SHORT TASK
Please rewrite only the part that opens with the line containing "The height and width of the screenshot is (513, 552)." and closes with the line containing "(x=562, y=405)", changing "Preferred payout method" to "Default payout method" and keeping everything else the same.

(Word and item position data)
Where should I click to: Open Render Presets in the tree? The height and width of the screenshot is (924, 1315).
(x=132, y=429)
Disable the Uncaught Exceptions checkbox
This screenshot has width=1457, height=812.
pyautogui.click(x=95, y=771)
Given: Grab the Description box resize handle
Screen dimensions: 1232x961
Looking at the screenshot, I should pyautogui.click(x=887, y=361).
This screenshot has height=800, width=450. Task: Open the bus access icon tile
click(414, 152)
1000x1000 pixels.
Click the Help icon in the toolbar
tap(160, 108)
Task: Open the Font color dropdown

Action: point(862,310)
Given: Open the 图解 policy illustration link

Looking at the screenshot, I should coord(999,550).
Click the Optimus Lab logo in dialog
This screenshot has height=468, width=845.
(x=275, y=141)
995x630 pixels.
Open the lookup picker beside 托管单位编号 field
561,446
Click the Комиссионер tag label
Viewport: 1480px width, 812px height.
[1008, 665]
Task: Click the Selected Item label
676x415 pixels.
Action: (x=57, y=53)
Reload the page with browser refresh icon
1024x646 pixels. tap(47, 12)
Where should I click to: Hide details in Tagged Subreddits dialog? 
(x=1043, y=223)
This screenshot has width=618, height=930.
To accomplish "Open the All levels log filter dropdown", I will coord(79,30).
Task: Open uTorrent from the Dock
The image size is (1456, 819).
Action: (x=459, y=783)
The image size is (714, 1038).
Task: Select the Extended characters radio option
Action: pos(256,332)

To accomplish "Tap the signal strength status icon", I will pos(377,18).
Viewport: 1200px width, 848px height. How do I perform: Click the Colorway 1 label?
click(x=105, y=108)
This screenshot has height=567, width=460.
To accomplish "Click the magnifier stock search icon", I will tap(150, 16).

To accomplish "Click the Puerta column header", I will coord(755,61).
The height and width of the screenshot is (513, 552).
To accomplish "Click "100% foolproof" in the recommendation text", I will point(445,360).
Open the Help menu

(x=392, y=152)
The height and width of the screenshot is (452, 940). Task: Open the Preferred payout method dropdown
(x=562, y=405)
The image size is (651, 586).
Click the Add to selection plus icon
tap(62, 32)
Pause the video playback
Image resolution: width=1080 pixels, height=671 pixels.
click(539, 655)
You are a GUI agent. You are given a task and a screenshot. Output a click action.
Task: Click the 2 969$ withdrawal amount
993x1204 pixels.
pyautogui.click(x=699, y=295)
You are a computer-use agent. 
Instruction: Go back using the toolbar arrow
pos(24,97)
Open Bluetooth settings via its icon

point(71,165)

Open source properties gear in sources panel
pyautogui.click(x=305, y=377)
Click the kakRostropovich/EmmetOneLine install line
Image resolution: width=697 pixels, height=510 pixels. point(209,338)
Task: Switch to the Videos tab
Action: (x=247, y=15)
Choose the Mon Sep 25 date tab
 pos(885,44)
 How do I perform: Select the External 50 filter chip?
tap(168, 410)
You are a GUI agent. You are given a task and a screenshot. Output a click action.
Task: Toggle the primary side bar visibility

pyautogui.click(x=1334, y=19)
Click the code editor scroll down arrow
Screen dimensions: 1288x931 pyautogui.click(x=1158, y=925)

FINAL RESULT
The height and width of the screenshot is (513, 552).
To accomplish "Click "100% foolproof" in the recommendation text", I will point(445,360).
Open the Help menu

(x=392, y=152)
The height and width of the screenshot is (452, 940). Task: Open the Default payout method dropdown
(x=562, y=405)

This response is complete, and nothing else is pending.